Pferdehaftpflichtversicherung – Was du wissen solltest!

Ist eine Versicherung für Pferde sinnvoll oder nicht? Wir beantworten euch die wichtigsten Fragen rund um das Thema Pferdehaftpflichtversicherung.

Eine Versicherung für Pferde ist dann sinnvoll, wenn der Besitz eines Pferdes angestrebt wird. Eine entsprechende Pferdehalterhaftpflichtversicherung schützt den Pferdebesitzer vor finanziellen Belastungen, da diese je nach Tarif für Personen-, Sach- und Vermögensschäden aufkommt.

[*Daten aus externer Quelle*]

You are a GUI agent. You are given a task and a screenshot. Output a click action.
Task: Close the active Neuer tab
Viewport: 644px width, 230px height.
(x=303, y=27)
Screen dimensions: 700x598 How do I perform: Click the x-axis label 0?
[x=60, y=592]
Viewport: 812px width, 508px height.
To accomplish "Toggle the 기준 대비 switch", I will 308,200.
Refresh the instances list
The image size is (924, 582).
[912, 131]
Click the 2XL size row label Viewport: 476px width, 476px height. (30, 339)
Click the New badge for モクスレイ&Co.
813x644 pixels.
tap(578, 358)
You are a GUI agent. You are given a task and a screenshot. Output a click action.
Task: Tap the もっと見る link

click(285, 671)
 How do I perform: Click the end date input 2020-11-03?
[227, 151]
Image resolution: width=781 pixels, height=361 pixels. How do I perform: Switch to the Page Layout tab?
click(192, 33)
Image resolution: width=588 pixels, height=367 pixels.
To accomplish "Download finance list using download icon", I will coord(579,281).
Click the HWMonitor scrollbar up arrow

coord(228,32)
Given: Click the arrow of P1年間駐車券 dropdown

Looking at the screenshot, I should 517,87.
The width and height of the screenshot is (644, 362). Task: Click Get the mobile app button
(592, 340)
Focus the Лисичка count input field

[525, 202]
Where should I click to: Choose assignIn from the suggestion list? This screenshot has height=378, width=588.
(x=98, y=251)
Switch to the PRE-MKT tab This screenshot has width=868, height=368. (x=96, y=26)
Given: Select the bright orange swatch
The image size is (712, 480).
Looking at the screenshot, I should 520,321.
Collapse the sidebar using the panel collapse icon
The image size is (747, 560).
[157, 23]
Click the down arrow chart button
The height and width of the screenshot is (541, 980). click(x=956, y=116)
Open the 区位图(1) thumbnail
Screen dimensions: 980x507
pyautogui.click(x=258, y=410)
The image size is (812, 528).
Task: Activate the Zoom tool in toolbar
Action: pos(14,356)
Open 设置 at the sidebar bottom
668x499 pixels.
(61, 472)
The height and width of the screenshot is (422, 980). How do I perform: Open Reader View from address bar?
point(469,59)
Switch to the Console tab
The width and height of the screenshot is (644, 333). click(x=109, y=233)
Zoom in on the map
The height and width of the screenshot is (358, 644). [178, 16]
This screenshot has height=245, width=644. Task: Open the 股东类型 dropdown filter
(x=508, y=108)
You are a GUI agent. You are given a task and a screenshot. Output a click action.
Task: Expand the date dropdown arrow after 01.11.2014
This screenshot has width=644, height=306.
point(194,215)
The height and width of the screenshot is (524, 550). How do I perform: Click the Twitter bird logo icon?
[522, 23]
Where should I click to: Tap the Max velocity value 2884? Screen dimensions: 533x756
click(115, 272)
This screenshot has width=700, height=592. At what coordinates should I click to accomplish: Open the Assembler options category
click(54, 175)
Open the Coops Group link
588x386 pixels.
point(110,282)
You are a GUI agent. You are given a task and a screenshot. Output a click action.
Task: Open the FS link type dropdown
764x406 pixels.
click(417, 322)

Bei einer Versicherung für Pferde handelt es sich nicht um eine Pflichtversicherung. Jedoch sollte jeder Pferdehalter bedenken, dass ein Pferd auch ohne fremde Einwirkung in bestimmten Situationen ungewollt reagieren und entsprechende Schäden verursachen kann. Gesetzlich ist geregelt, dass der Pferdehalter in voller Höhe und vollem Umfang dafür haftet. Die private Haftpflichtversicherung des Halters greift nämlich nur bei Schäden, die durch kleinere Tiere verursacht werden. Kommt es aus verschiedenen Gründen zu einem Schaden (Personen-, Sach- oder Vermögensschaden), dann übernimmt die Pferdehaftpflichtversicherung den Schadensersatz in der Höhe, die im Vertrag bemessen worden ist. Darüber hinaus agiert die Versicherung auch in rechtlichen Fällen. Im Falle eines gerichtlichen Prozesses, werden dementsprechend Anwaltskosten und Gerichtskosten übernommen. Also eine Art Haftplicht mit Rechtschutzversicherung für Pferdehalter. Bei einer gewerblichen Pferdenutzung (Schulbetrieb) muss jedes Pferd einzeln versichert werden. Im Normalfall gewähren die jeweiligen Versicherungen Rabatte bei mehreren Tieren. Auch Fohlen sind versichert. Hier greift bis zu einem bestimmten Zeitpunkt die Haftpflichtversicherung der Mutterstute.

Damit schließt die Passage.